Many of the side effects discussed at last week's meeting, including liver and brain toxicity as well as blood abnormalities, have previously been the cause of clinical holds ordered by the FDA over the past two years. A study testing a spinal injection of Novartis' approved spinal muscular atrophy treatment Zolgensma, for instance, was on pause for more than 18 months due to signs of nervous system inflammation in animal tests. Trials of therapies being developed by UniQure and Bluebird bio, meanwhile, were briefly paused this year after reports of cancer in patients enrolled in each. The developers later showed their treatments were likely not to blame.
Liver toxicity leading to the tragic deaths of three children in an Astellas Pharma study led to a halt as well and likely played a role in the FDA's decision to seek outside advice from its expert panel.
Scientists in academic and drugmakers' labs are working to better understand how gene therapy infusions can lead to these types of serious side effects, with advisers hearing last week from several of the field's top researchers. But the meeting discussion made clear that much remains uncertain, as the experts debated what factors in the construction and production of gene therapies might cause later safety problems.
Advisers also highlighted the inconsistent methods and tools used to assess these risks, making it harder to generalize recommendations across development programs.

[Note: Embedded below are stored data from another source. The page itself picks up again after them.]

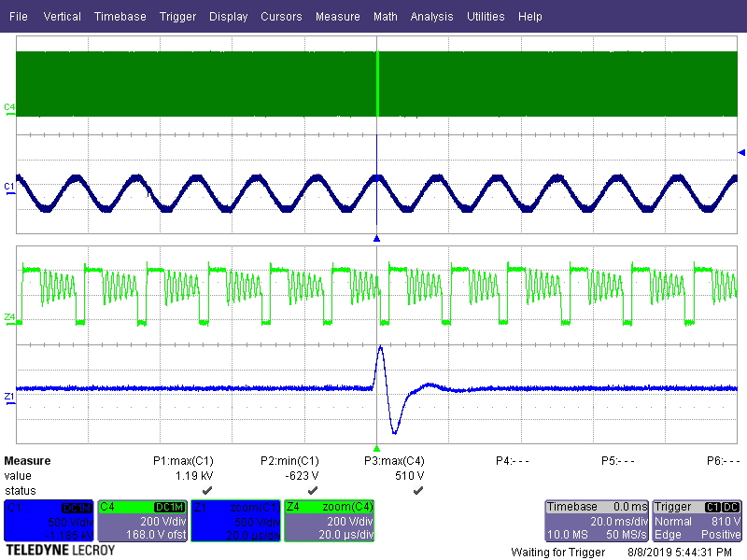This screenshot has width=747, height=560.
Task: Open the Timebase descriptor box
Action: [598, 518]
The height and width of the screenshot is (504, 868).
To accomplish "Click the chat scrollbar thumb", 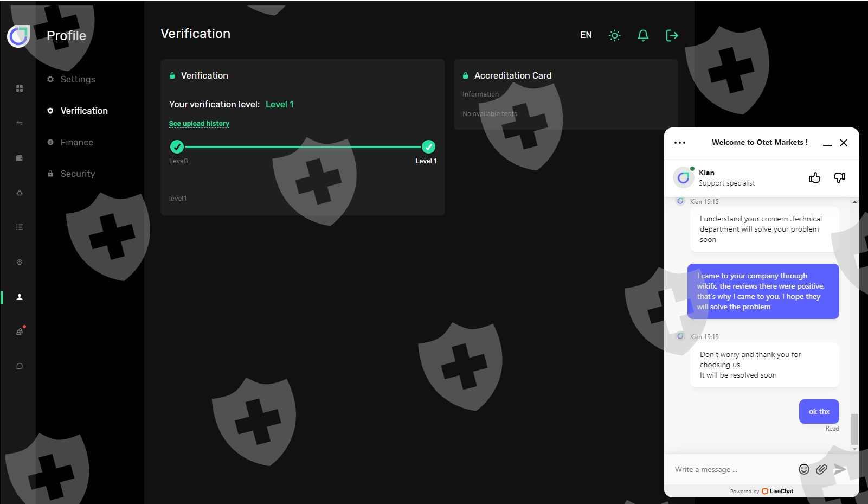I will point(854,429).
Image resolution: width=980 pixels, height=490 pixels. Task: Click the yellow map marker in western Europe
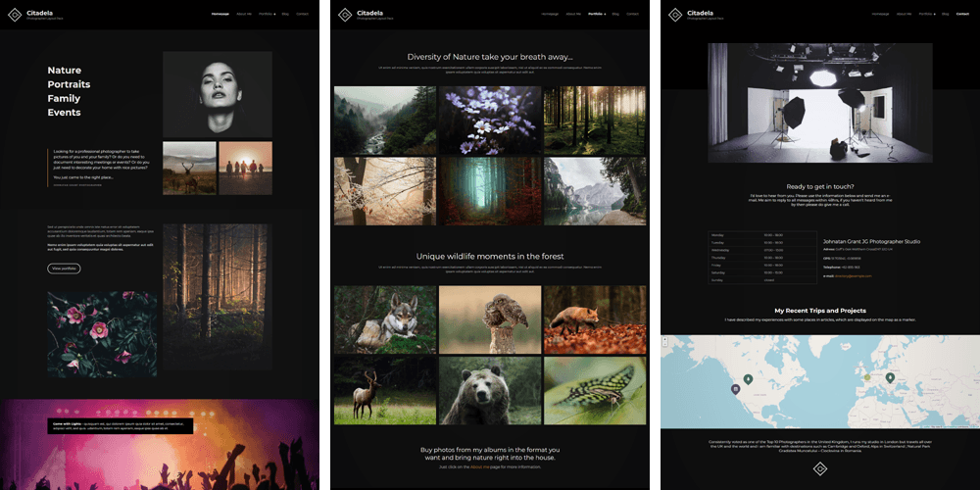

"Our enthusiasm for this field must be balanced by caution," said Wilson Bryan, director of the FDA's Office of Tissues and Advanced Therapies, in a presentation opening the meeting last week. "The greatest risks in drug development fall on the patients who receive an investigational product."
FDA officials have indicated on several occasions that they expect to be approving between 10 and 20 cell and gene therapies a year by 2025, although a division chief recently suggested the effects of the COVID-19 pandemic could result in a number on the lower end of that range.